Os 900 professores ACTs que trampam na rede pública de ensino peixeira podem respirar aliviados, pelo menos, até o final do ano. É que a prefa conseguiu junto ao Ministério Público do Trabalho (MPT), na capital, a prorrogação dos contratos que venceriam hoje, apesar do termo de ajuste de conduta, assinado no ano passado entre a prefeitura e o MPT, exigir que seja diminuído o número de ACTs, que hoje representam um terço do corpo docente da rede municipal.

“Solicitamos que fosse prorrogado, já que o ensino é um serviço público essencial, até que possamos realizar o processo seletivo e o concurso pra reduzir o número de trabalhadores temporários”, declarou a secretária de educação Maria Heidmann. A secretária disse que a prorrogação vai depender do caso de cada trabalhador, pois o contrato não é anual, mas o MPT estipulou a data limite pra 31 de dezembro.
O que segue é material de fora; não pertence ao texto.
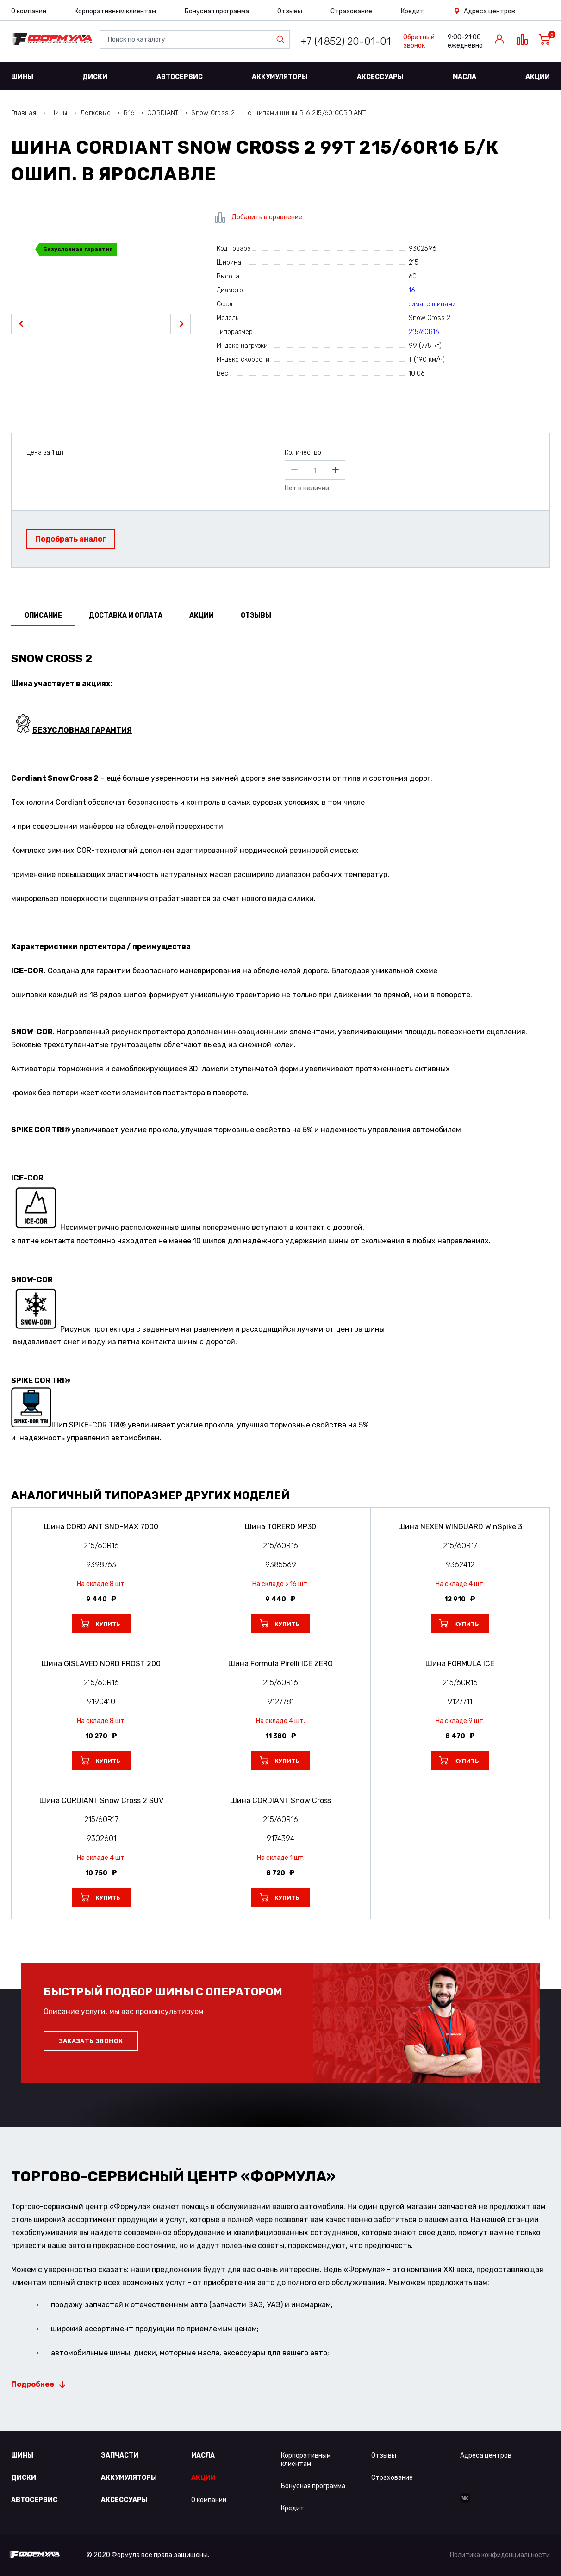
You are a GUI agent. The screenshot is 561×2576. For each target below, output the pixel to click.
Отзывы (289, 11)
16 (412, 290)
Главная (23, 113)
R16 (129, 113)
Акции (537, 77)
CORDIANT (162, 113)
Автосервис (179, 77)
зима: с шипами (432, 304)
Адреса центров (489, 11)
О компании (28, 11)
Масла (464, 77)
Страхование (351, 11)
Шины (22, 77)
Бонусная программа (217, 11)
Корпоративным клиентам (115, 11)
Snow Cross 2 (212, 113)
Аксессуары (380, 77)
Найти (282, 39)
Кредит (412, 11)
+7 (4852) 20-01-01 (345, 41)
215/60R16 (424, 332)
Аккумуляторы (280, 77)
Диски (94, 77)
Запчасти (119, 2455)
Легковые (95, 113)
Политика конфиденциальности (500, 2555)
Maria Heidmann disse que o processo seletivo acontece ainda no final deste mês, mas não informou o número de vagas, apenas que o contrato terá validade de um ano, com prorrogação de mais um ano. O concurso abrirá cerca de 400 vagas em todas as funções da secretaria de educação, não apenas para professores. “E algumas vagas serão seletivas, ou seja, serão reservadas para os ACTs que já prestam serviço à prefeitura”, garantiu.

O procurador João Paulo Bastos ficou até altas horas no MPT em Floripa vendo com o promotor Marcelo Ferlin D’Ambroso em que termos vai rolar a prorrogação do contrato temporário. Por ferir o TAC no que se refere ao número de ACTs, vão rolar algumas medidas compensatórias que serão divulgadas pela prefa hoje. João Paulo disse que para o ano que vem essa pendenga tá resolvida.